• Work to be completed:
Copy the part of the entries that opens with the line containing "Given: Click the Farhad account name" and closes with the line containing "[x=1113, y=212]", swapping "overflow" for "options" and leaving everything else as it is.

Entries for finding displayed items

########

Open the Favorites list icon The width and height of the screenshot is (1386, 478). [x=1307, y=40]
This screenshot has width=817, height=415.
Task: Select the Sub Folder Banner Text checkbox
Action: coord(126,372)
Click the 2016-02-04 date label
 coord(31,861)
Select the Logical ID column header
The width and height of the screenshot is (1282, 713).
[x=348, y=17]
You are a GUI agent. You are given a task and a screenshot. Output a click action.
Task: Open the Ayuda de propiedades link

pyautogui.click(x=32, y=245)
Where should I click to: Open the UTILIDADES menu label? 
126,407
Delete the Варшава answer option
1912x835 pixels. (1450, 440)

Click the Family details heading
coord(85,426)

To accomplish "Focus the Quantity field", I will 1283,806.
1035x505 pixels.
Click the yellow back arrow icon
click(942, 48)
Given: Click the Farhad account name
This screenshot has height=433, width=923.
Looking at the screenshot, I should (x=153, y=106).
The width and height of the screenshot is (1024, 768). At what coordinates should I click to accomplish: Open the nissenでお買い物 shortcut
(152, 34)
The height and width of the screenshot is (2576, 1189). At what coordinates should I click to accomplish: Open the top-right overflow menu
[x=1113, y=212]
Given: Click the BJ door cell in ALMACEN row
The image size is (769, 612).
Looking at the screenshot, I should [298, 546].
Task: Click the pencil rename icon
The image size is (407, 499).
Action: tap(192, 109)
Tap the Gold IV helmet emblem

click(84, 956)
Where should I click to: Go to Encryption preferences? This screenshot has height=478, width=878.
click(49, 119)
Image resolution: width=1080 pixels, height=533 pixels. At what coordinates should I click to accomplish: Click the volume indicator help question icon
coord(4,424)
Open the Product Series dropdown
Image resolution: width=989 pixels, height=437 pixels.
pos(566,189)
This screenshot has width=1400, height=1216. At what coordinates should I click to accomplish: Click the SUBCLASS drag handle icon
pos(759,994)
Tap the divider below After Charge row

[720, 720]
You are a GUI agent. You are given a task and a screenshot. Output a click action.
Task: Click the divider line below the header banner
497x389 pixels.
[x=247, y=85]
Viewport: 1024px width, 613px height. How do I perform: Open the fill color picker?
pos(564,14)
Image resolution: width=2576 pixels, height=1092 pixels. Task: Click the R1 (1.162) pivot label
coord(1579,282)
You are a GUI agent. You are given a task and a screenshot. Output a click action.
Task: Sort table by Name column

########

• Written reply:
Given: Click the Farhad account name
This screenshot has height=433, width=923.
Looking at the screenshot, I should (x=153, y=106).
The width and height of the screenshot is (1024, 768). At what coordinates should I click to accomplish: Open the nissenでお買い物 shortcut
(152, 34)
The height and width of the screenshot is (2576, 1189). At what coordinates should I click to accomplish: Open the top-right options menu
[x=1113, y=212]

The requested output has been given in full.